[Data for locating visible targets]
+++

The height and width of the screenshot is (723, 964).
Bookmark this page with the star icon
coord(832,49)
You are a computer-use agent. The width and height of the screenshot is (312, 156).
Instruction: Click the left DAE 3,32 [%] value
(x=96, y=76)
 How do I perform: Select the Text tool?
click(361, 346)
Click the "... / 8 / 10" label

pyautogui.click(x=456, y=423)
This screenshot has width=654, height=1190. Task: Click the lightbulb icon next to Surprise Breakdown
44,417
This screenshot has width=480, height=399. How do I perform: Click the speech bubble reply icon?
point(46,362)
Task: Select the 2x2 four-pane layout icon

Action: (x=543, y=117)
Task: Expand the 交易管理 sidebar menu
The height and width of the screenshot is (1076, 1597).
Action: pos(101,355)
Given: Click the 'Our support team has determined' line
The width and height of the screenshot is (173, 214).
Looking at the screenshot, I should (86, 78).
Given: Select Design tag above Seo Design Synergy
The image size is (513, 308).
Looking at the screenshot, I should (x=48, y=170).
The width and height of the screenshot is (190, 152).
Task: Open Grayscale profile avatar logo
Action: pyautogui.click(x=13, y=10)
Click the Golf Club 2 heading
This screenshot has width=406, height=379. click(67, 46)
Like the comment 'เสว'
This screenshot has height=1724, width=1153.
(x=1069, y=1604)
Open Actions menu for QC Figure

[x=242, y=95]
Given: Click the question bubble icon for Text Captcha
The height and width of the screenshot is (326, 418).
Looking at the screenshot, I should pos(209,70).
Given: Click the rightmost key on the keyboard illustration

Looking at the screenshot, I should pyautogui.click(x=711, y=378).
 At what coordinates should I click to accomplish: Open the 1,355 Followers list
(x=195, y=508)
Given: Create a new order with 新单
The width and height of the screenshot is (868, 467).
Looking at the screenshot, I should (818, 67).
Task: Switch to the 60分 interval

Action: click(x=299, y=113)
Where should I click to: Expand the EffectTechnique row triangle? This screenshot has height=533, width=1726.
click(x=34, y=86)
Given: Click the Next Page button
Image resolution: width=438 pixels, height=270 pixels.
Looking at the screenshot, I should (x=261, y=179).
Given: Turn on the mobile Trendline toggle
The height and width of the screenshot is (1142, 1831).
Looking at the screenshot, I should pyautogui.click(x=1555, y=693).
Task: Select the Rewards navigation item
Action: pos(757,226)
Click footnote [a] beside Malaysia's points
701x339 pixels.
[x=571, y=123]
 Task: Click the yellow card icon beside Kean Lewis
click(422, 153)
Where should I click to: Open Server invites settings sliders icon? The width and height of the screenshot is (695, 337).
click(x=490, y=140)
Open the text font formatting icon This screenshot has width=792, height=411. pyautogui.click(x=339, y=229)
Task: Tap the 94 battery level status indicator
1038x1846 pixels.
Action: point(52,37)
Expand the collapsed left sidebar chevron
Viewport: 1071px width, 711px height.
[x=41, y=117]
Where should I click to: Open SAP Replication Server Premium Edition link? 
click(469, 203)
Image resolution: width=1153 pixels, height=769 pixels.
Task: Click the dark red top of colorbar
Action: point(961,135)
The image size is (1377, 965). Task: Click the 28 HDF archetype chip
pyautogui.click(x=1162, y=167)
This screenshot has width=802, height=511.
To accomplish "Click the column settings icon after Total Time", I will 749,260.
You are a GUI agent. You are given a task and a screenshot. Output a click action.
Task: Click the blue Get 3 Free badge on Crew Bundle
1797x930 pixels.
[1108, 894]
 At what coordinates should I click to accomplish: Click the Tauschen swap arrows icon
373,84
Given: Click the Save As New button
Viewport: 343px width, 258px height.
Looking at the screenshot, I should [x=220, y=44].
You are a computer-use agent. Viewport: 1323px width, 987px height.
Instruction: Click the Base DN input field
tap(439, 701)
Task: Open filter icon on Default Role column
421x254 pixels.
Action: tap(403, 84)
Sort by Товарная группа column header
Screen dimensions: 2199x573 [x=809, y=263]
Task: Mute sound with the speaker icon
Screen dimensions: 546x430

+++

- **AIM OF THE TASK**: Can you copy out every one of the items above line for line, changing nothing?

- **TASK OUTPUT**:
The height and width of the screenshot is (723, 964).
Bookmark this page with the star icon
coord(832,49)
You are a computer-use agent. The width and height of the screenshot is (312, 156).
Instruction: Click the left DAE 3,32 [%] value
(x=96, y=76)
 How do I perform: Select the Text tool?
click(361, 346)
Click the "... / 8 / 10" label

pyautogui.click(x=456, y=423)
This screenshot has width=654, height=1190. Task: Click the lightbulb icon next to Surprise Breakdown
44,417
This screenshot has width=480, height=399. How do I perform: Click the speech bubble reply icon?
point(46,362)
Task: Select the 2x2 four-pane layout icon

Action: (x=543, y=117)
Task: Expand the 交易管理 sidebar menu
The height and width of the screenshot is (1076, 1597).
Action: pos(101,355)
Given: Click the 'Our support team has determined' line
The width and height of the screenshot is (173, 214).
Looking at the screenshot, I should (86, 78).
Given: Select Design tag above Seo Design Synergy
The image size is (513, 308).
Looking at the screenshot, I should (x=48, y=170).
The width and height of the screenshot is (190, 152).
Task: Open Grayscale profile avatar logo
Action: pyautogui.click(x=13, y=10)
Click the Golf Club 2 heading
This screenshot has width=406, height=379. click(67, 46)
Like the comment 'เสว'
This screenshot has height=1724, width=1153.
(x=1069, y=1604)
Open Actions menu for QC Figure

[x=242, y=95]
Given: Click the question bubble icon for Text Captcha
The height and width of the screenshot is (326, 418).
Looking at the screenshot, I should pos(209,70).
Given: Click the rightmost key on the keyboard illustration

Looking at the screenshot, I should pyautogui.click(x=711, y=378).
 At what coordinates should I click to accomplish: Open the 1,355 Followers list
(x=195, y=508)
Given: Create a new order with 新单
The width and height of the screenshot is (868, 467).
Looking at the screenshot, I should (818, 67).
Task: Switch to the 60分 interval

Action: click(x=299, y=113)
Where should I click to: Expand the EffectTechnique row triangle? This screenshot has height=533, width=1726.
click(x=34, y=86)
Given: Click the Next Page button
Image resolution: width=438 pixels, height=270 pixels.
Looking at the screenshot, I should (x=261, y=179).
Given: Turn on the mobile Trendline toggle
The height and width of the screenshot is (1142, 1831).
Looking at the screenshot, I should pyautogui.click(x=1555, y=693).
Task: Select the Rewards navigation item
Action: pos(757,226)
Click footnote [a] beside Malaysia's points
701x339 pixels.
[x=571, y=123]
 Task: Click the yellow card icon beside Kean Lewis
click(422, 153)
Where should I click to: Open Server invites settings sliders icon? The width and height of the screenshot is (695, 337).
click(x=490, y=140)
Open the text font formatting icon This screenshot has width=792, height=411. pyautogui.click(x=339, y=229)
Task: Tap the 94 battery level status indicator
1038x1846 pixels.
Action: point(52,37)
Expand the collapsed left sidebar chevron
Viewport: 1071px width, 711px height.
[x=41, y=117]
Where should I click to: Open SAP Replication Server Premium Edition link? 
click(469, 203)
Image resolution: width=1153 pixels, height=769 pixels.
Task: Click the dark red top of colorbar
Action: point(961,135)
The image size is (1377, 965). Task: Click the 28 HDF archetype chip
pyautogui.click(x=1162, y=167)
This screenshot has width=802, height=511.
To accomplish "Click the column settings icon after Total Time", I will 749,260.
You are a GUI agent. You are given a task and a screenshot. Output a click action.
Task: Click the blue Get 3 Free badge on Crew Bundle
1797x930 pixels.
[1108, 894]
 At what coordinates should I click to accomplish: Click the Tauschen swap arrows icon
373,84
Given: Click the Save As New button
Viewport: 343px width, 258px height.
Looking at the screenshot, I should [x=220, y=44].
You are a computer-use agent. Viewport: 1323px width, 987px height.
Instruction: Click the Base DN input field
tap(439, 701)
Task: Open filter icon on Default Role column
421x254 pixels.
Action: tap(403, 84)
Sort by Товарная группа column header
Screen dimensions: 2199x573 [x=809, y=263]
Task: Mute sound with the speaker icon
Screen dimensions: 546x430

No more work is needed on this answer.